Nonconvex regularized ERM model with a nonconvex sigmoid loss function

$$\begin{aligned} min \ \frac{1}{n} \sum _{i=1}^n F_i(\omega )+\frac{\sigma }{2}\Vert \omega \Vert ^2 \end{aligned}$$

where \(F_i(\omega )=\frac{1}{[1+exp(b_ia_i^T\omega )]}\). Binary classification problem is a common type of problem in machine learning, which requires us to divide the data into two categories, such as distinguishing spam and normal emails, or distinguishing whether a sonar signal is a rock or a metal.

Fig. 1
figure 1

Comparison of SATCG with several classes of algorithms on 12 datasets adult, covtype, ijcnn, mnist, a9a, w8a, diabetes, fourclass, german.number, inosphere, snoar, splice for Model 1.(The x-axis represents numbers of iterations. The y-axis represents loss function values.)

Fig. 2
figure 2

Comparison of SATCG with several classes of algorithms on 12 datasets adult, covtype, ijcnn, mnist, a9a, w8a, diabetes, fourclass, german.number, inosphere, snoar, splice for Model 2.(The x-axis represents numbers of iterations. The y-axis represents loss function values.)

Fig. 3
figure 3

Comparison of SATCG and SCGA on 6 datasets diabetes, fourclass, german.number, inosphere, snoar, splice for Model 1. (The x-axis represents numbers of iterations. The y-axis represents loss function values.)

Fig. 4
figure 4

Comparison of SATCG and SCGA on 6 datasets diabetes, fourclass, german.number, inosphere, snoar, splice for Model 2. (The x-axis represents numbers of iterations. The y-axis represents loss function values.)

Fig. 5
figure 5

Compare the performance of SATCG with different regularization coefficients (0.001,0.0001,0.00001) on Model 1. (The x-axis represents numbers of iterations. The y-axis represents loss function values.)

Fig. 6
figure 6

Compare the performance of SATCG with different regularization coefficients (0.001,0.0001,0.00001) on Model 2. (The x-axis represents numbers of iterations. The y-axis represents loss function values.)

7 Algorithm comparison

In both model tests, SGD, SAGA, SARAH, Adam, and Rmsprop all use an initial step size of 0.1, while Adam has momentum parameters of 0.9 and 0.999, and Rmsprop has a momentum parameter of 0.99, which are commonly used settings.
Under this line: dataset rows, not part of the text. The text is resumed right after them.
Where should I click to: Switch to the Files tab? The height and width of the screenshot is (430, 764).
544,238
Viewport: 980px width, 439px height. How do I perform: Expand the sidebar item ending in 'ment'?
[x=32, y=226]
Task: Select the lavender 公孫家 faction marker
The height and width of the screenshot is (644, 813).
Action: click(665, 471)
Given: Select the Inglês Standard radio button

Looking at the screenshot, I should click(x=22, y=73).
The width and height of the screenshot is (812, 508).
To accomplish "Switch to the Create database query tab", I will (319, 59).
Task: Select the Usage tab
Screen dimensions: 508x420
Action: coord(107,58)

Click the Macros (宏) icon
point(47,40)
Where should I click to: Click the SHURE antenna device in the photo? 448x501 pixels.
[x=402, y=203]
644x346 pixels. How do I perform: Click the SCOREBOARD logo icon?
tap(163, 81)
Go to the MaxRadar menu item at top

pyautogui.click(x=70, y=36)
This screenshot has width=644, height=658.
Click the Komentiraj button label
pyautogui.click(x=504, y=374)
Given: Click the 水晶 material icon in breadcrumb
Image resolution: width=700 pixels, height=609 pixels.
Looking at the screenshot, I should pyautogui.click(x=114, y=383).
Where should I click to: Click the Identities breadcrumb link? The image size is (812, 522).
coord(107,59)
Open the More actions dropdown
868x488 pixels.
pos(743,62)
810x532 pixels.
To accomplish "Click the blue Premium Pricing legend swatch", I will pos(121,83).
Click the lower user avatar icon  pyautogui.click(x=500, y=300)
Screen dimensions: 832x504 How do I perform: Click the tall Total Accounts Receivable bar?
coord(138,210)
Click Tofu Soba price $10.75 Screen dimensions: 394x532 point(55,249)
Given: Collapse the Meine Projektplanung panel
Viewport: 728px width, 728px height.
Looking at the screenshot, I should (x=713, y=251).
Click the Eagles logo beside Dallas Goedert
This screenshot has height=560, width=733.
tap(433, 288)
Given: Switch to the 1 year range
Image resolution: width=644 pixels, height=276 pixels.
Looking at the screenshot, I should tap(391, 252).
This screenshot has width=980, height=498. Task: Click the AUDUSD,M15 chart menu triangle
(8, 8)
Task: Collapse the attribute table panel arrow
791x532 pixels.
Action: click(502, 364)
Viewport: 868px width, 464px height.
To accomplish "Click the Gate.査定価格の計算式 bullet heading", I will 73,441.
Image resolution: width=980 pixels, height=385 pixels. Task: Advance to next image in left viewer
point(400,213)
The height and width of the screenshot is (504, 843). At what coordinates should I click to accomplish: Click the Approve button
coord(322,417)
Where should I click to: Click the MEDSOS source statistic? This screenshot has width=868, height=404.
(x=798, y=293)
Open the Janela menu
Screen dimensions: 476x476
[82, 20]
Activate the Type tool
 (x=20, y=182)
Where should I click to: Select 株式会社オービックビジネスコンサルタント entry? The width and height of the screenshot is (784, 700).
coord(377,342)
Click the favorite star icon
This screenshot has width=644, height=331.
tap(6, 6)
The results are presented in Figs. 1 and 2, where we compare the convergence of SATCG and SGD class algorithms with adaptive algorithms on 8 different datasets. It is evident that SATCG generally achieves faster convergence on all datasets and models.

In Figs. 3 and 4, we compare a stochastic conjugate gradient method known as SCGA. Kou’s study also compares SCGA with CGVR in several small-scale datasets. In addition, we compare the convergence of SATCG and SCGA in six smaller datasets. From the experimental results of Comparative Model 1, we observe that SATCG and SCGA perform similarly in the diabetes and fourclass datasets, but SATCG exhibits better descent and stability in the remaining four datasets. But in Model 2, SCGA has a better performance.

Figures 5 and 6 show the performance of SATCG with different regularization coefficients on six small-scale data sets. It can be seen that SATCG has better experimental results and faster decline when the regularization coefficient is smaller.

In summary, SATCG offers more advantages compared to SGD algorithms, and it exhibits greater stability and competitiveness than SCGA, Adam, and Rmsprop.

8 Conclusion

In this paper, we present an extension of the modified traditional three-conjugate gradient method and line search technique for immediate optimization. We achieve a linear convergence rate with weaker conditional assumptions in our theoretical analysis. Additionally, we test the convergence of our algorithm across 16 datasets using machine learning models. We compare the results of our algorithm SATCG with several other mainstream algorithms and find that SATCG demonstrates faster and more stable convergence.